Onset is often in the early teen years, can be preceded by viral illness, and may have a monophasic or relapsing-remitting course. Adolescents within 1–3 years of their growth spurt, who are unable to return to normal activity after suffering a minor illness or injury that may be prolonged and lead to a period of immobility, seem susceptible to POTS. When they attempt to return to normal activity, they become symptomatic when trying to stand upright.
Diagnosis is based on a thorough history and a normal neurologic examination and can be confirmed while triggering an event in the clinic. HR and blood pressure should be recorded at rest while lying down for 10 minutes, and vital signs be reassessed on standing at 1, 3, 5, and 10 minutes. An increase in the HR fulfilling criteria at any time point during the 10-minute evaluation in the absence of any other causes for vertigo is diagnostic of the syndrome. A small number of patients can have significant flushing as part of the syndrome, making the diagnosis of mast cell activation disorder a consideration.
POTS is seen more frequently in patients with hyperextensible joints and cellular matrix protein disorders (e.g., Ehlers-Danlos), suggesting an abnormality in smooth muscle response to the autonomic nervous system.
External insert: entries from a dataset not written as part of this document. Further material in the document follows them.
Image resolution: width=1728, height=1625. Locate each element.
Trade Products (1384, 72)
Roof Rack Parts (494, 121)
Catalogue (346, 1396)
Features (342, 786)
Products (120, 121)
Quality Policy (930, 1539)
The coincidence with puberty in adolescent girls suggests a hormonal influence, and at least one gene mutation in norepinephrine transport protein deficiency also implicates a genetic component. Approximately 50% of patients with POTS experience a viral infection weeks to a few months before the onset of symptoms, with as many as 30% experiencing syncopal episodes. Fatigue is a frequent comorbidity in patients with POTS, with more than 90% of patients reporting the symptom and approximately 64% of patients meeting criteria for chronic fatigue syndrome. In a handful of studies, chronic infections with viruses such as Epstein-Barr virus and enterovirus have been proposed as triggering events, and antibodies to ganglionic acetylcholine receptors and α-1 adrenergic receptors suggest an autoimmune cause. However, the direct mechanism by which these patients develop symptoms is still not fully understood. As mentioned previously, many patients complain of mental fog. It is unclear whether this lack of focus is a result of chronic fatigue or is part of the syndrome, as the underlying mechanisms to explain the cognitive symptoms are still not well understood.
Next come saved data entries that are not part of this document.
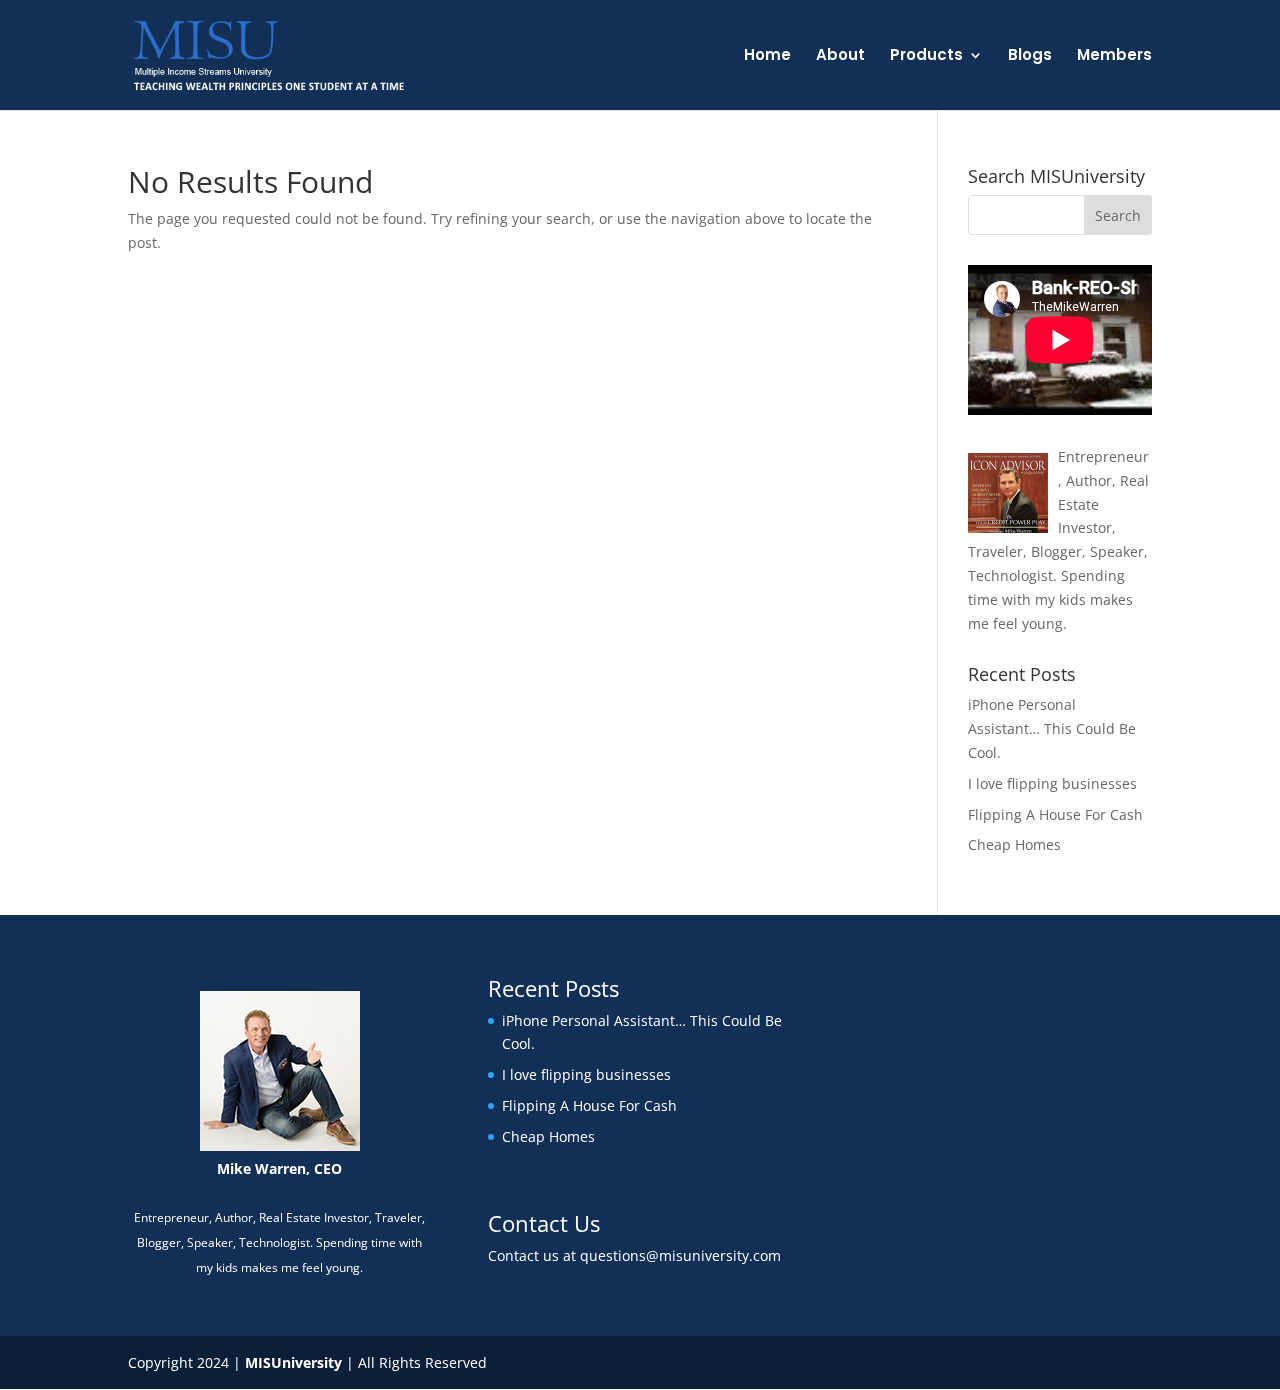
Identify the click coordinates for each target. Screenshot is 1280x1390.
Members (1114, 56)
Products (926, 56)
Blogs (1030, 56)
Different mechanisms for POTS have been proposed, and most likely a combination of these is responsible for development of the syndrome (see Table 6.1 ). Proposed mechanisms are related to improper interactions between carotid baroreceptors and chemoreceptors leading to reduced blood flow to the brain and the brain’s ability to cope with physiologic changes needed to sustain adequate perfusion (see Chapter 15 ). In general, when changing from a supine or sitting position to standing, there is an immediate decrease in venous return to the heart from the downward shift of blood in the legs. Under normal physiology, this is compensated for by an increase in HR and blood pressure. Blood is then redistributed to the vital organs by splanchnic and peripheral vasoconstriction, leading to normalization of blood distribution and therefore HR and blood pressure. Patients who suffer from POTS, however, are not able to achieve adequate venous return despite physiologic increases in HR. Therefore, their HR continues to increase without the appropriate elevation in blood pressure.